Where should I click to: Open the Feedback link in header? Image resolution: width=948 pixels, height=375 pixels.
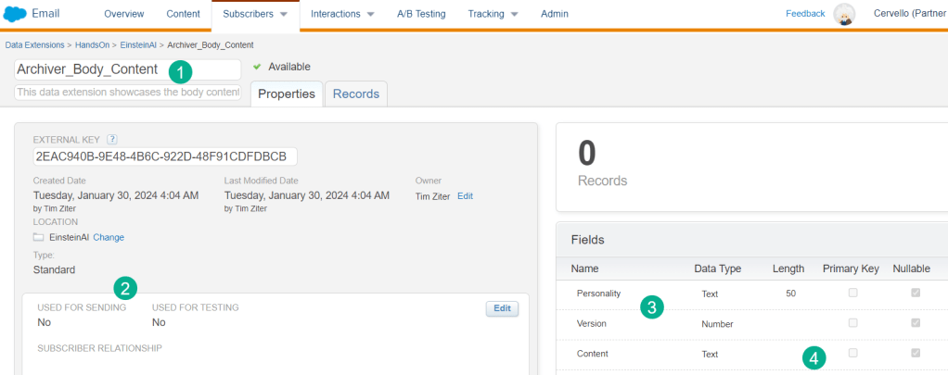(x=804, y=14)
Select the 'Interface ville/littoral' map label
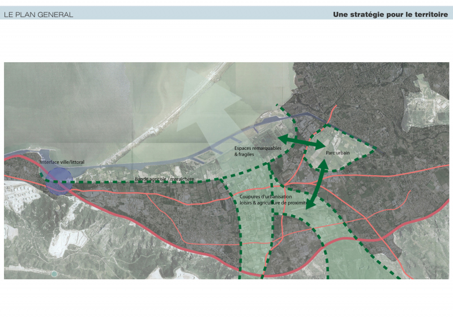The width and height of the screenshot is (453, 320). point(62,162)
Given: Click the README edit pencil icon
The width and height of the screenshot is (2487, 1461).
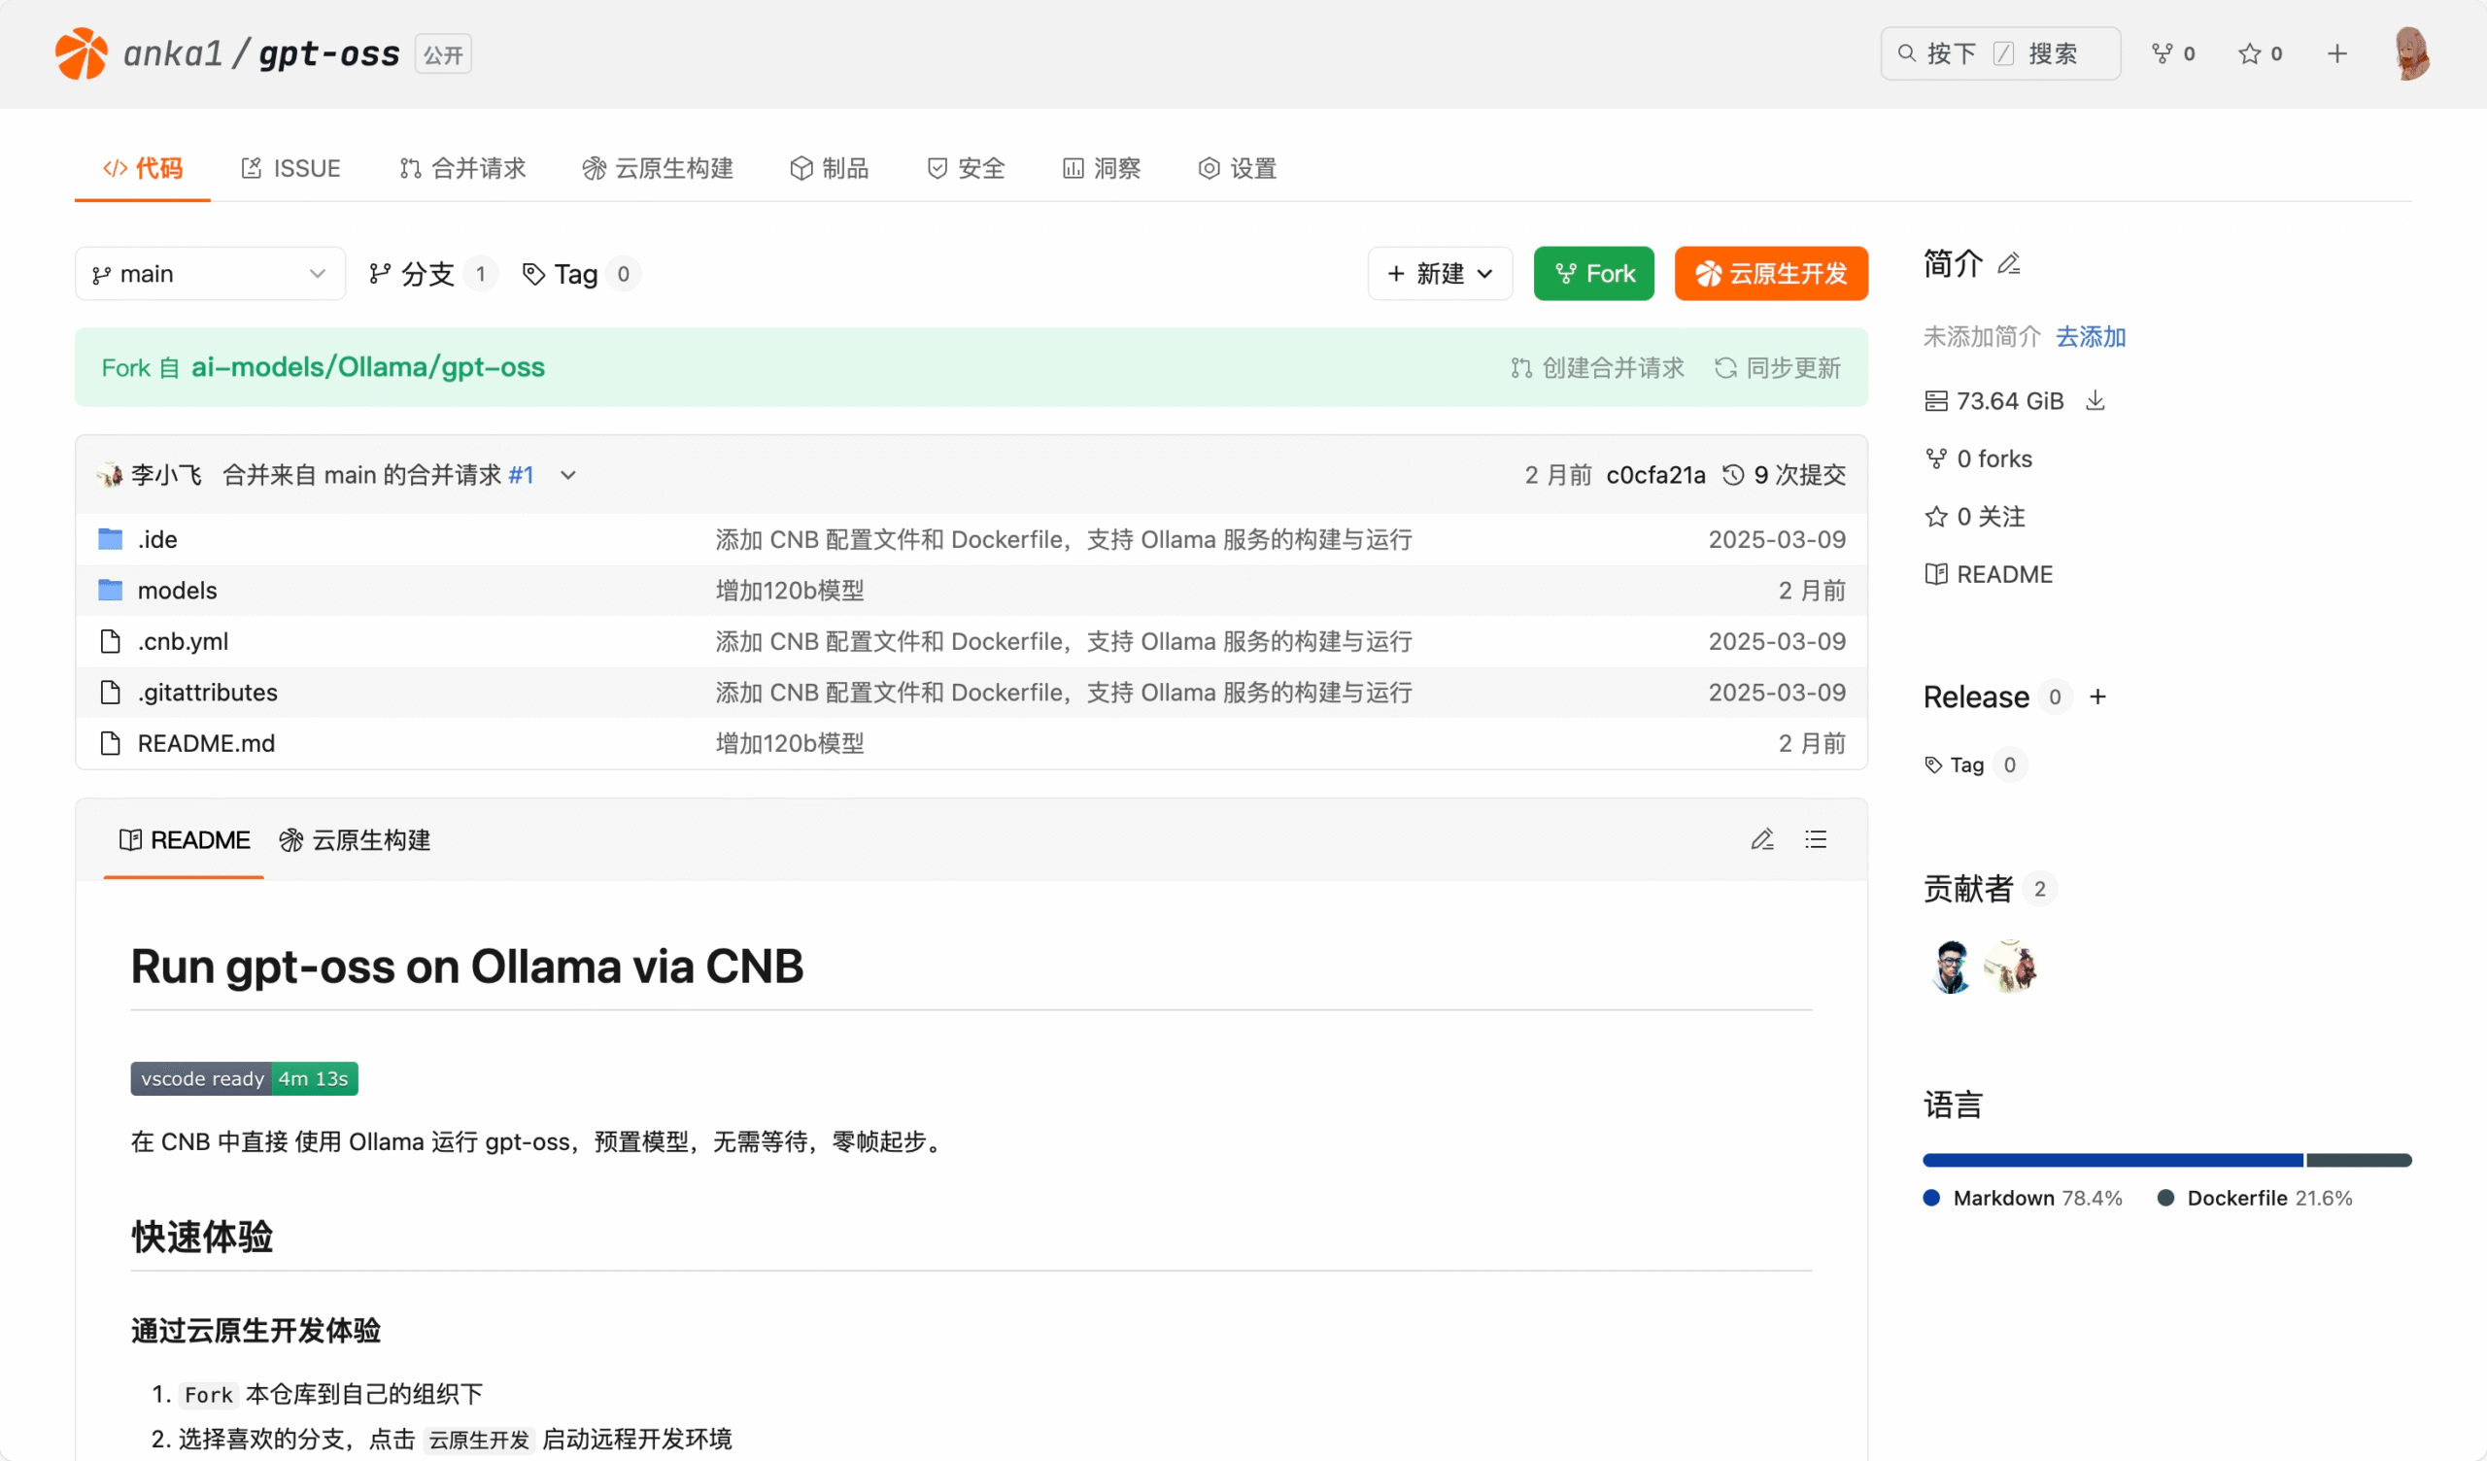Looking at the screenshot, I should point(1762,839).
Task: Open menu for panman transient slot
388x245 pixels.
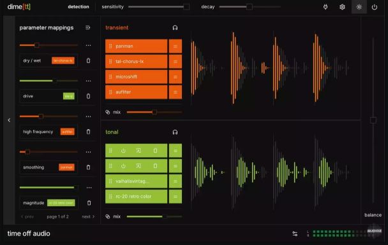Action: [175, 46]
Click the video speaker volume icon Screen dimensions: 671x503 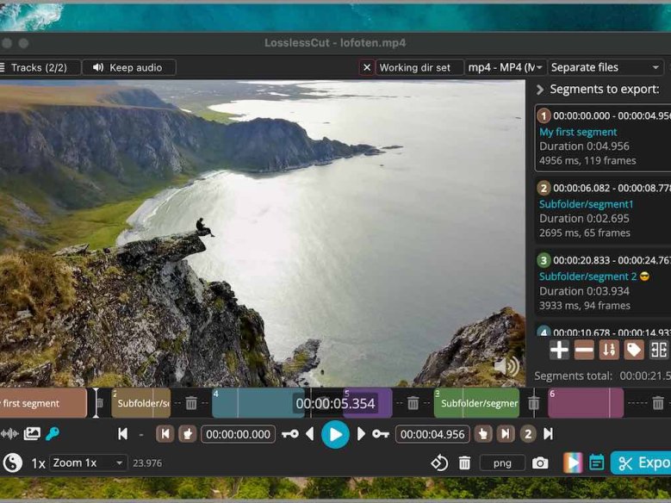pos(506,366)
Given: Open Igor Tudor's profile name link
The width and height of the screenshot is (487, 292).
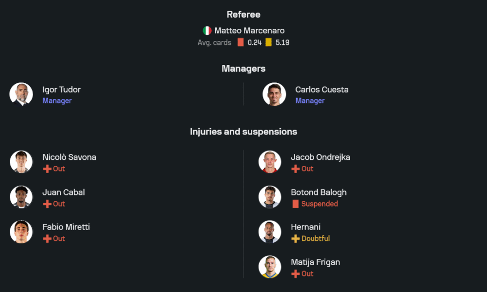Looking at the screenshot, I should 61,90.
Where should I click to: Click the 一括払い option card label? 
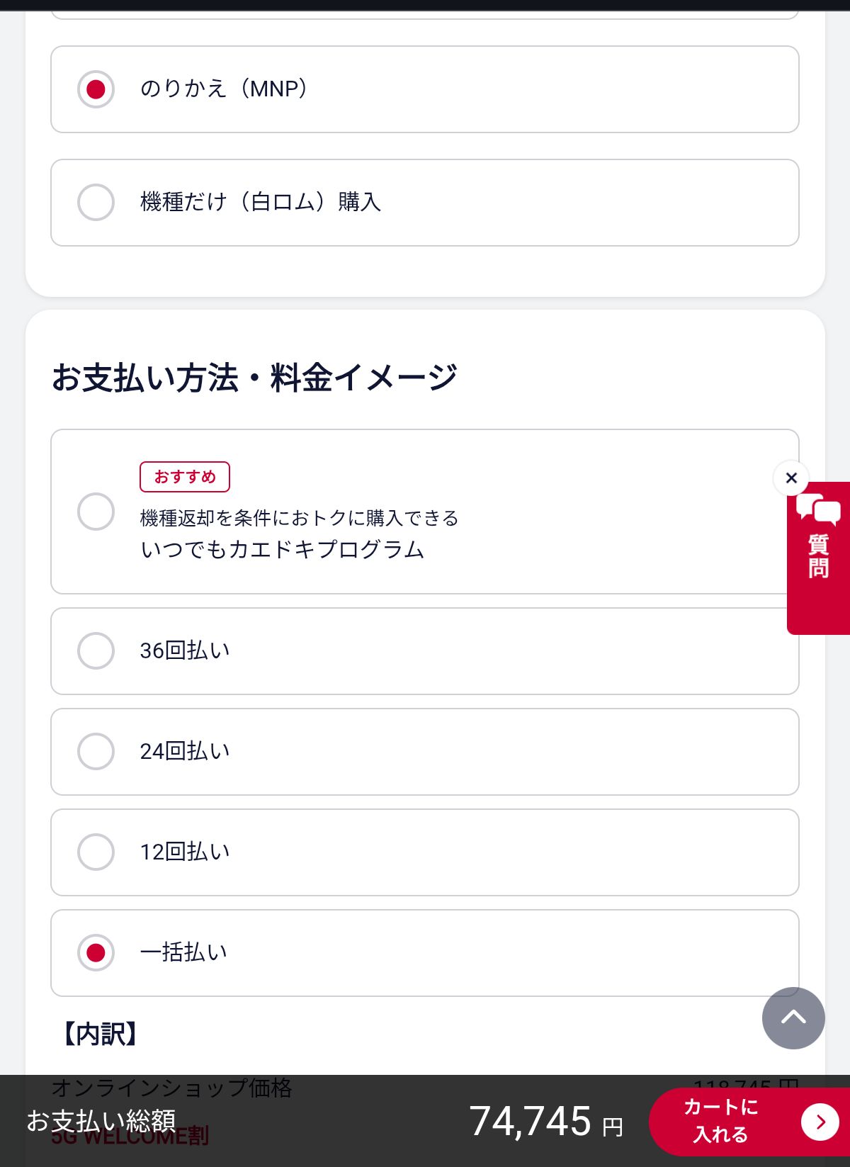pyautogui.click(x=184, y=952)
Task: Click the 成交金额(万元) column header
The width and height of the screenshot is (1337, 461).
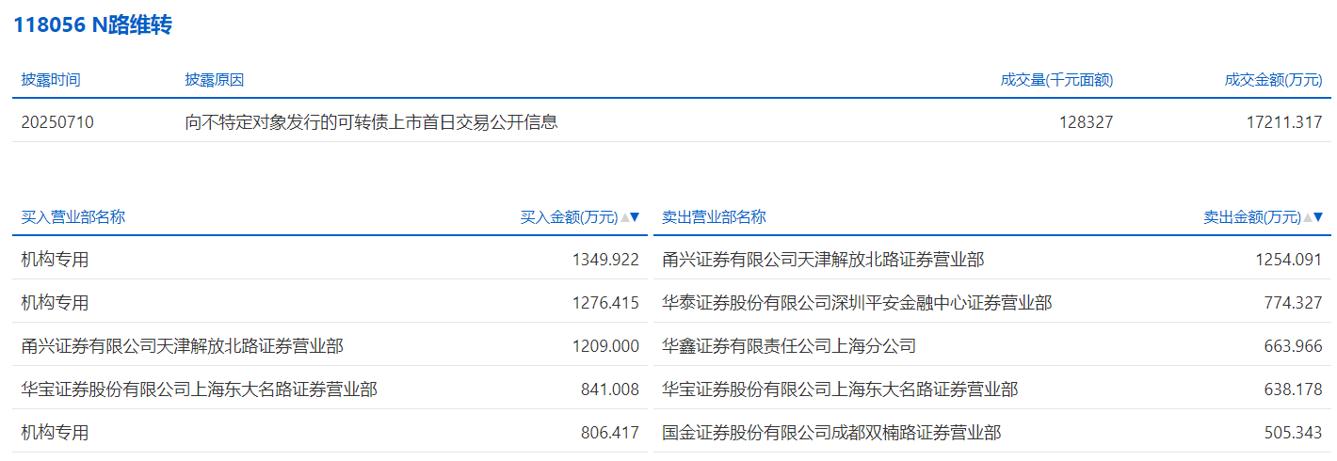Action: tap(1273, 80)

|---|

> [EXERCISE OBJECTIVE] Rewrite the lines of the listing from the one that contains "Where should I click to: Click" through the end of the listing, inclusive, with "column header" replaced by "table heading" and everything else unchanged. Leave the pictures out of your answer.

> [FINAL RESULT]
Where should I click to: Click the 一括払い option card label? 
pyautogui.click(x=184, y=952)
Task: Click the 成交金额(万元) table heading
The width and height of the screenshot is (1337, 461).
Action: tap(1273, 80)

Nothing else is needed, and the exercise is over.